Dufry’s reports results for the first quarter 2014. Dufry’s turnover grew by 9.0% in constant FX rates and reached CHF 775.0 million in the first quarter of 2014. EBITDA reached CHF 89.1 million and EBITDA margin was 11.5% in the quarter. Cash flow before working capital grew by 15.6% and reached CHF 93.6 million.
Dufry posted another solid set of results as turnover in constant FX rates continued to grow by 9.0% in the quarter as a combination of organic growth and the acquisitions of Hellenic Dufry Free. During the first quarter of 2014 EBITDA reached CHF 89.1 million and EBITDA margin stood at 11.5%.
The first quarter is the lowest quarter in terms of seasonality, and there was also a calendar effect from Easter, which in 2013 took place in the first quarter and this year moved to the second quarter. Organic growth was also impacted by currency volatility of selected nationalities, like Brazilians and Russians. The appreciation of the Swiss Franc versus the US Dollar resulted in a translational effect of minus 3.8% in the first quarter.
In the first quarter of 2014 Dufry’s turnover grew by 9.0% in constant FX rates, of which 6.8% was the contribution consolidation of the Hellenic Duty Free acquisition. Organic growth was 2.2%, to which like-for-like growth contributed 0.7% and new concessions, net, added 1.5% as the result of openings of 4.3% versus closings of 2.8%.
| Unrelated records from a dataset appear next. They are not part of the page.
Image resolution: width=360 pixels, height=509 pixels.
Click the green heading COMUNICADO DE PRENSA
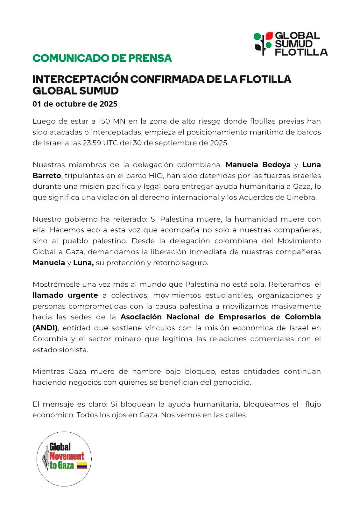[102, 58]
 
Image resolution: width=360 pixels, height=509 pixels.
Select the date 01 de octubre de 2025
[75, 104]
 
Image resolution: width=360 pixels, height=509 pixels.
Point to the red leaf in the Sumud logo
[269, 36]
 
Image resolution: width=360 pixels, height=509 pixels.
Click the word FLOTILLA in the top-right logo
[301, 52]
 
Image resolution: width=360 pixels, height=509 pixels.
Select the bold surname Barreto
[47, 176]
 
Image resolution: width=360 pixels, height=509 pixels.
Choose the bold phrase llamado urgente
[65, 295]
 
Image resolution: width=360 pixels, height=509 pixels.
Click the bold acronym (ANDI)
[45, 328]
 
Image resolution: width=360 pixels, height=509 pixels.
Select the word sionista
[73, 350]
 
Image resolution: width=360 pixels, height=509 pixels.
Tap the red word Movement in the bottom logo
[67, 456]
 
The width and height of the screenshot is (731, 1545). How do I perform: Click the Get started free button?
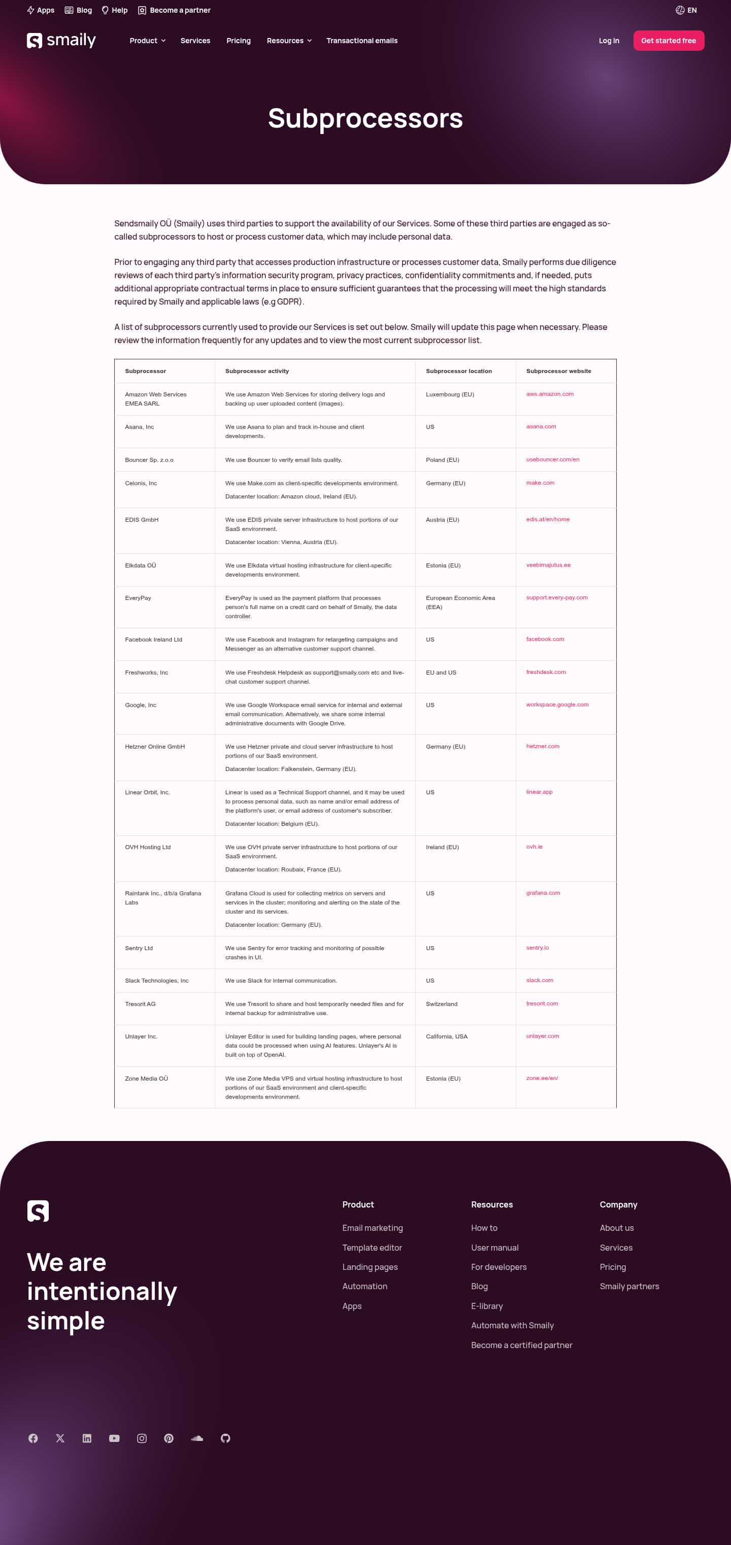point(668,41)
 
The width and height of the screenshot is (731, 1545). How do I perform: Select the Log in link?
point(609,41)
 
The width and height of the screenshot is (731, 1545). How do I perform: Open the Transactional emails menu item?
point(361,41)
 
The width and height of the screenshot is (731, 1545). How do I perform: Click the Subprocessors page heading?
point(365,118)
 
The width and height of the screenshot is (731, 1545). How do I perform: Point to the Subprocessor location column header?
point(459,371)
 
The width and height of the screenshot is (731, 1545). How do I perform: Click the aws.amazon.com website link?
point(549,394)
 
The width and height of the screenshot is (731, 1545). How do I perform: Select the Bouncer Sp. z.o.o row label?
point(149,460)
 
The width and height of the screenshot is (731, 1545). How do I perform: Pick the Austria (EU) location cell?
point(442,520)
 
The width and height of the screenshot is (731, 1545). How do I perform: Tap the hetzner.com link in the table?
point(542,746)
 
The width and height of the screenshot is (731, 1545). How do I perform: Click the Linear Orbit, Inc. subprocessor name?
point(147,792)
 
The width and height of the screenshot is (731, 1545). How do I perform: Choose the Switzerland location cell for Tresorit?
point(441,1004)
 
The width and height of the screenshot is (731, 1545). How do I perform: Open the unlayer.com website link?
point(542,1036)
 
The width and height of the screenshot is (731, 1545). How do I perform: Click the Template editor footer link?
point(372,1248)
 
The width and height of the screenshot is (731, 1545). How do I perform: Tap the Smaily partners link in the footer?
point(629,1286)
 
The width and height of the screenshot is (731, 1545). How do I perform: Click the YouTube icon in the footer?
point(114,1438)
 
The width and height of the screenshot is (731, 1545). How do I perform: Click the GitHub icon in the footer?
point(225,1438)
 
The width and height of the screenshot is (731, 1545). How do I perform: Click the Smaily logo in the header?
point(61,40)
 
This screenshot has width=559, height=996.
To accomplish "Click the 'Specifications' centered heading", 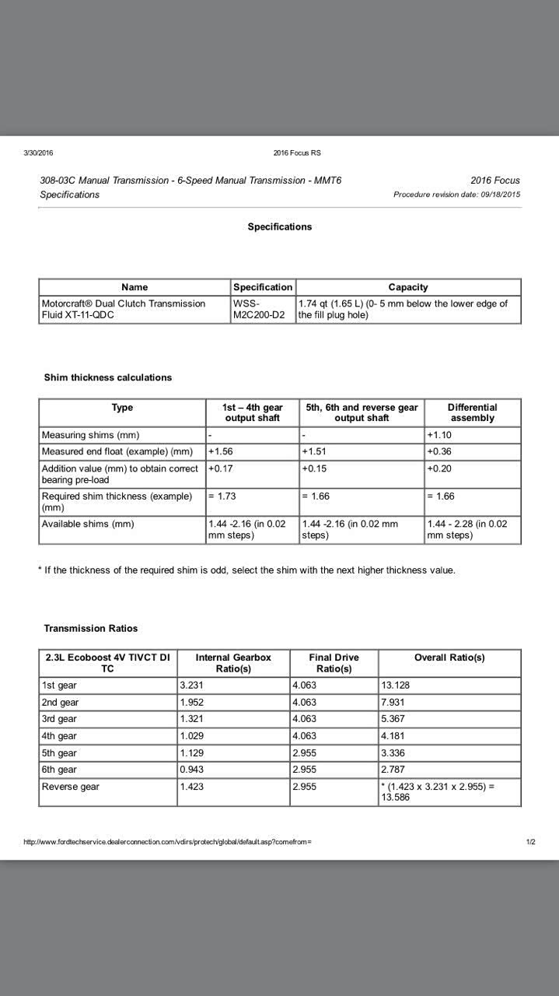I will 279,227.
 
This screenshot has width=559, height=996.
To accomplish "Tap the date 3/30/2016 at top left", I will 38,153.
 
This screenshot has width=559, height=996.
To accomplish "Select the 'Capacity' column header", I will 408,287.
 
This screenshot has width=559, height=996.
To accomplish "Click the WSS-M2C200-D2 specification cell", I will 259,309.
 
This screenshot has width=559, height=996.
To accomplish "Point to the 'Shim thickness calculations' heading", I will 108,377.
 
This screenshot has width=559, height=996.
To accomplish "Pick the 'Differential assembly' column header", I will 472,412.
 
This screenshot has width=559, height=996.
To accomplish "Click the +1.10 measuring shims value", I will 439,435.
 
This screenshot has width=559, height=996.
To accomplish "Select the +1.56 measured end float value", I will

Reported turnover in Swiss Francs reached CHF 775.0 million from CHF 736.4 million in the first quarter of 2014, a growth of 5.2%, after a -3.8% translational impact, driven by the appreciation of the Swiss Franc in the period.
Turnover in Region EMEA & Asia grew by 31.4% in the first quarter of 2014 and reached CHF 239.8 million from CHF 182.5 million in the previous year. Besides the consolidation of the business acquired in Greece in April 2013, other operations in the region performed solidly as well.
In Europe, France and Spain had strong growth. Africa showed positive performance as Morocco and Ivory Coast had double digits sales growth and helped mitigate the lower results in Egypt.
In Eastern Europe, Serbia and Armenia performed well, while operations in Russia were impacted by the depreciation of the Russian Rouble and the political situation in the Ukraine. In Middle East and Asia, growth was strong as a combination of like-for-like in the existing operations especially in China and Cambodia as well the effect of the first openings in Asia.